Database development for the analysis of diversity and biogeography of symbionts.

Postdoctoral position. Supervisors: Jörg Peplies (Ribocon) and Andrés Moya (UniValencia) (with input from Michael Richter, MPIMM and Carlos Llorens, Biotechvana). Host: Ribocon. Secondment internship:to UniValencia and Biotechvana


The investigation of symbiont biodiversity and biogeography using molecular marker genes is essential for the analysis of their structure, composition and host interactions. The availability of classical clone based sequence analysis as well as high throughput tag sequencing provides easy access to hundreds or thousands of tags for marker genes such as the small- and large subunit ribosomal RNA. The bottleneck is the bioinformatic analysis of the flood of data in terms of data processing, quality assessment and phylogenetic classification. Specialized knowledge databases for rRNAs such as the RDP II or SILVA project exist to support a general (higher level) classification of rRNA sequences. However, these general purpose databases lack highly resolved classifications of sequences from pro- and eukaryotic symbiotic communities which often appear as clusters in phylogenetic trees.

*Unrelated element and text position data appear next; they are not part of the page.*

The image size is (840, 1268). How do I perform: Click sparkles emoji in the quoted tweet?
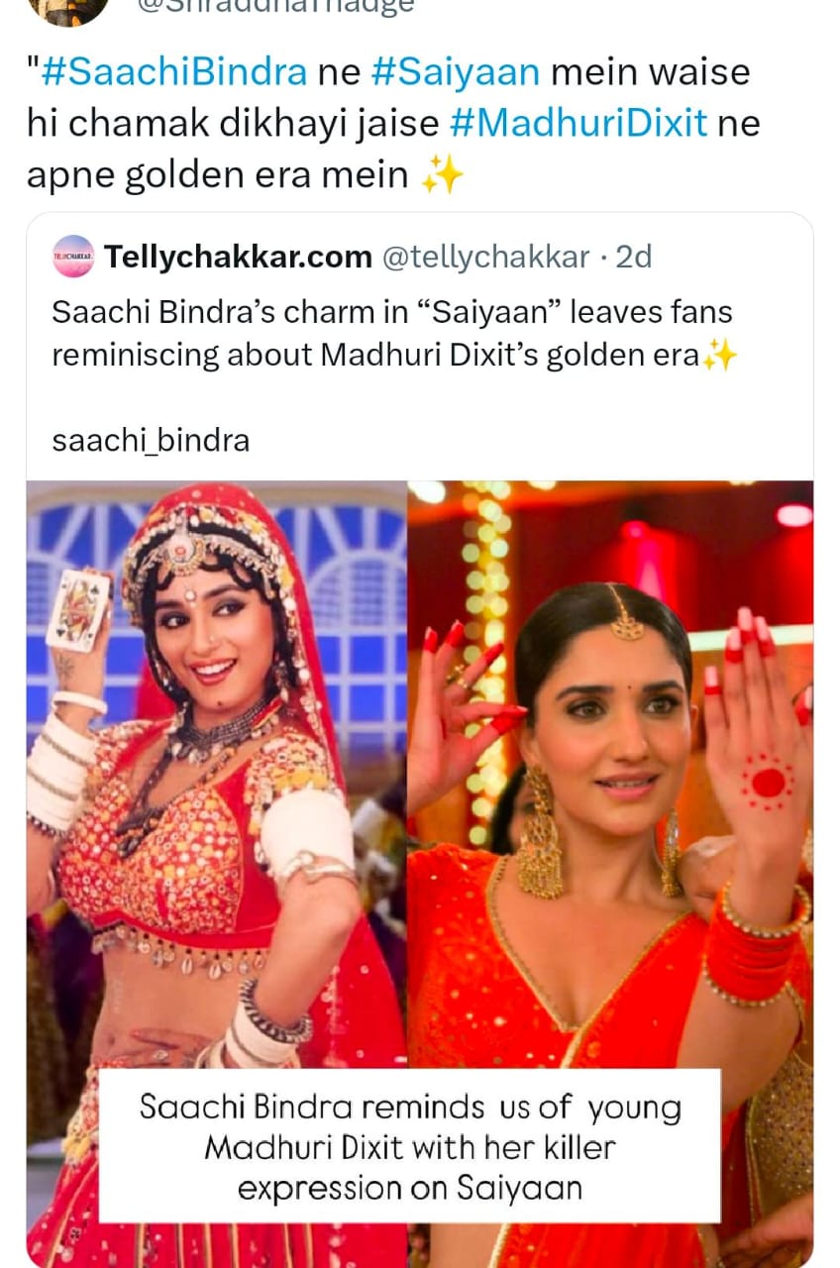tap(719, 355)
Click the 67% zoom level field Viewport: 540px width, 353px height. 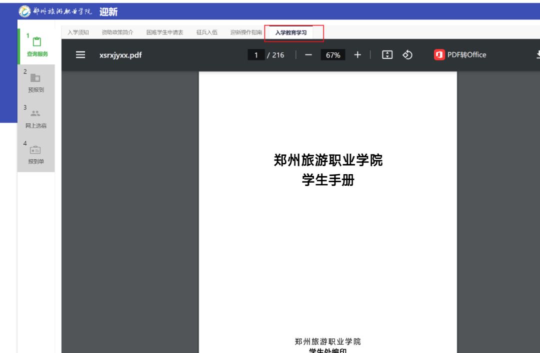(x=333, y=55)
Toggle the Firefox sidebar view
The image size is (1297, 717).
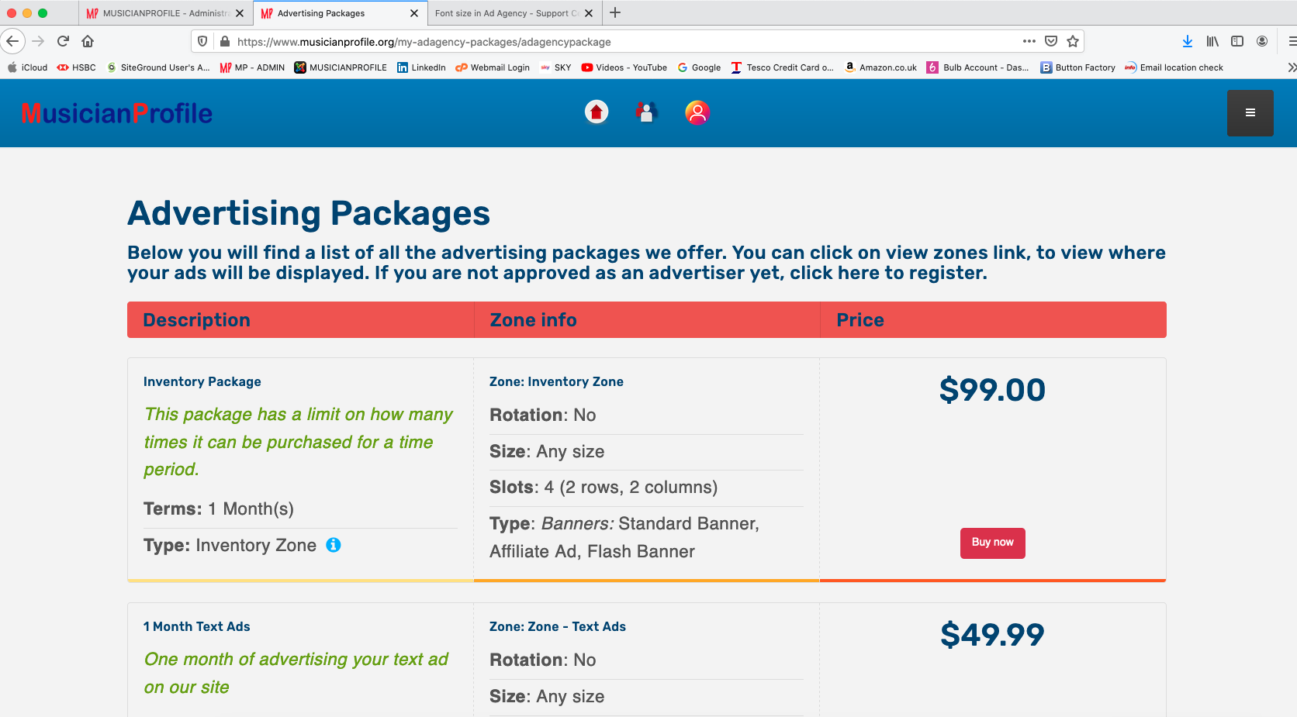click(x=1237, y=42)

This research task will focus on the adaptation, optimization and extension of the SILVA rRNA databases ( to investigate the phylogenetic position of rRNA sequences from symbiotic communities. This project will provide a standardized, integrated and curated dataset both for the Symbiomics network and the research community at large for investigating the biogeography and co-evolution of symbiotic organisms and their hosts.

Key methods

This is a bioinformatic research task that requires an experienced researcher with expertise in DNA sequence analysis as well as in ribosomal RNA taxonomy and phylogeny, including the corresponding computational methods. By gaining insights into Europe’s largest database for ribosomal RNA, the researcher can extend their expertise on data processing, integration, standardization and exploitation as well as learning new computational techniques. Furthermore, by working in a SME, the ER will gain the expertise and soft skills needed for entrepreneurship and market-focused project management. The task will deliver specialized databases including manually-curated alignments and trees for detailed phylogenetic analyses of symbiotic communities. Besides the primary sequence information, special emphasis will be put on the availability and correctness of contextual (meta)data provided for each sequence in the public domain, as well as by the project partners. The contextual data will be evaluated with respect to the emerging ‘minimum information standards’ of the Genomic Standards Consortium.